The new documentation incorporates some of the information contained in Safety in working with fork lift trucks (HSG6).

With the updated L117 come four key considerations for those responsible in ensuring safe operations:

  1. Refresher training

Reassessment allows employers the opportunity to identify and address such lapses before they lead to potentially serious accidents. The new guidelines recommend automatic refresher training or a retest after a set period of three to five years to ensure employees remain competent. There is no legal requirement for fork lift truck operators to receive refresher training at specific intervals.  When set refresher training is adopted, managers and supervisors must still monitor performance

Online re-assessment tools, such as Virtual Risk Manager – FLT, enable users to quickly and objectively identify the most at-risk operators, and issue refresher training accordingly. For more information on the benefits of this tool, visit the FLTA website –

www.fork-truck.org.uk

 

  1. Supervisor training

The importance of supervisor training is covered by the Health & Safety at Work Act (HSW). However, it is now considered so important, that the L117 now mentions it too. It’s important to note that, unlike some other guidelines, this is a solid requirement:

The HSW Act requires you to provide adequate supervision. It is essential that supervisors have enough training and knowledge to recognise safe and unsafe practices.

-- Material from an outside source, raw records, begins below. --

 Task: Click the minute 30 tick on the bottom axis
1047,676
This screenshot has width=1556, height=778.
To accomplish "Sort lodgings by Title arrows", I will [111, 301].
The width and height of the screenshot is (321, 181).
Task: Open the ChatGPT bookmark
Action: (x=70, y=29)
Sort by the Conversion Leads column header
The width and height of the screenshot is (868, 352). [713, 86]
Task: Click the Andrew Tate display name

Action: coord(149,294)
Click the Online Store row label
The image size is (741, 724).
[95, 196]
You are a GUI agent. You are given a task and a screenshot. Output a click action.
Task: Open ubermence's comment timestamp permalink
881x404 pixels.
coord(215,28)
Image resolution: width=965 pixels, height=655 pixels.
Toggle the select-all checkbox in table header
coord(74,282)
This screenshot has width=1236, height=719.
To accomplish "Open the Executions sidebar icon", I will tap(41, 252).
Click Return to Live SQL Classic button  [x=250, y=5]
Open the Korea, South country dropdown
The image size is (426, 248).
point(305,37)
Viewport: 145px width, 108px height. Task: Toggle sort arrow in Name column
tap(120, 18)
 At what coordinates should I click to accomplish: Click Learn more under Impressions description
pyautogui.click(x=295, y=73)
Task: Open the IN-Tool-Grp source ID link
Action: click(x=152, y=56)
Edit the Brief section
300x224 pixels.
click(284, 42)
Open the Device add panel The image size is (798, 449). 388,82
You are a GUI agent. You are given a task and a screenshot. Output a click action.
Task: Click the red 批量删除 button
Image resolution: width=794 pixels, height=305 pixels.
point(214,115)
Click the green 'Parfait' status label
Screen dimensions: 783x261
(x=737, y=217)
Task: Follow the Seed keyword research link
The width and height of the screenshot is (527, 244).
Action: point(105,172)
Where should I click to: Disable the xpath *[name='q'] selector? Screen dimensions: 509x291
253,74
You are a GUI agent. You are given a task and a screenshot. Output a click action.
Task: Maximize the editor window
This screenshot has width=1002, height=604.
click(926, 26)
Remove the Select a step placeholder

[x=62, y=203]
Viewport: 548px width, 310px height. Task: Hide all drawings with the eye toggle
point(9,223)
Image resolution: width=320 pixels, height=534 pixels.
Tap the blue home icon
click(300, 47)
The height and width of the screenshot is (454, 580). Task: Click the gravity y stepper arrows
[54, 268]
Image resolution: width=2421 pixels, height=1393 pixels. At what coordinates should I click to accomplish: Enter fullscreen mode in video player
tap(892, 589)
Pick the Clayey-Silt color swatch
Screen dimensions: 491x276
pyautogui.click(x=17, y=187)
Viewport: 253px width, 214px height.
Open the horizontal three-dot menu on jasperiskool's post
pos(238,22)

  1. Daily or Pre-shift checks

The revised guidelines state that, at the beginning of each shift, operators should check their lift truck in accordance with the vehicle handbook, and document the findings. Any defects identified which could affect the safe operation of the vehicle must be reported to a supervisor to ensure they are fixed.

Resources to assist in vehicle checks are available through the FLTA online shop.

  1. Medical considerations

Disabilities (mental or physical) do not automatically disqualify an individual from being a fork truck operator. Fitness for such work should be evaluated on a case-by-case basis, through risk assessment and medical advice.

Guidelines recommend that operators possess a standard of fitness equivalent to that required of an ordinary driving licence. However for more technical work, it is suggested that lift truck drivers possess a level of fitness equivalent to that of a Heavy Goods Vehicle (HGV) licence holder.